OK -- I get it now -- this is really about getting a default for a zero tolerance test that does not mess up the relative test -- that may be a way to go.
 
This does require that zero_tol is only applied for expected == 0.0,
*not* for actual == 0.0, though. If you expected 1e-10 and got 0.0
then this *might* be okay in your particular situation but it really
requires the user to think things through; a generic tool should
definitely flag this by default.

got it -- if they want hat, they can set the abs_tolerance to what they need.
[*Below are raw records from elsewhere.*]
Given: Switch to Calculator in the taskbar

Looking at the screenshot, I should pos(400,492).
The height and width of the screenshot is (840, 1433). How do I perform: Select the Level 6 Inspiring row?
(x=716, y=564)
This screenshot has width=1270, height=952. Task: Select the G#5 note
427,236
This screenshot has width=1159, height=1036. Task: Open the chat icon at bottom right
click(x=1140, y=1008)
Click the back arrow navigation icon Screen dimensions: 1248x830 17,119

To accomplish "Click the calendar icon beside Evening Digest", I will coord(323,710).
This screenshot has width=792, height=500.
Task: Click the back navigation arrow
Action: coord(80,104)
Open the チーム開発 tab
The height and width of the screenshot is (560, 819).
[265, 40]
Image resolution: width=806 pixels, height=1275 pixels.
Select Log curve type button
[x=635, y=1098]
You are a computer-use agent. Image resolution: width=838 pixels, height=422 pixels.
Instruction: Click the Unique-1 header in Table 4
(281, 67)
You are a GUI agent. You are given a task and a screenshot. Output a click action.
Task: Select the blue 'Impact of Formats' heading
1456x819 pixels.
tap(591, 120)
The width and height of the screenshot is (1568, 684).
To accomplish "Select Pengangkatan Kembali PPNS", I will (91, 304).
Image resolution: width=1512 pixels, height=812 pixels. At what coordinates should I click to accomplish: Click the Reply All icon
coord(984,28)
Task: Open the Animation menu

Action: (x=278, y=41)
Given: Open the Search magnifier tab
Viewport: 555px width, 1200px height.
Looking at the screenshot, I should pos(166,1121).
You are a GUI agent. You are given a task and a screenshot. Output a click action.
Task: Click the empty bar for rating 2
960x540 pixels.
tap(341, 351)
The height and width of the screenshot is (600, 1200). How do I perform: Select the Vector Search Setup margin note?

>>  The example that came up in the numpy
>> discussion of these defaults is that statsmodels has lots of tests to
>> make sure that their computations of tail value probabilities are
>> correct. These are often tiny (e.g., P(being 6 standard deviations off
>> from the mean of a normal) = 9.9e-10), but emphatically different from
>> zero. So it's definitely safer all around to stick to relative error
>> by default for non-zero expected values.

Exactly why I don't think abs_tolerance should be anything other than 0.0
 
> But would you even need to test for zero then in that case? And if so,
> wouldn't setting abs_tol to what you wanted for "very small" be the right
> thing to do? I note that Steven's testing code the the stdlib statistics
> library used a rel_tolerance and abs_tolerance approach as well. I haven't
> seen any example of special casing zero anywhere.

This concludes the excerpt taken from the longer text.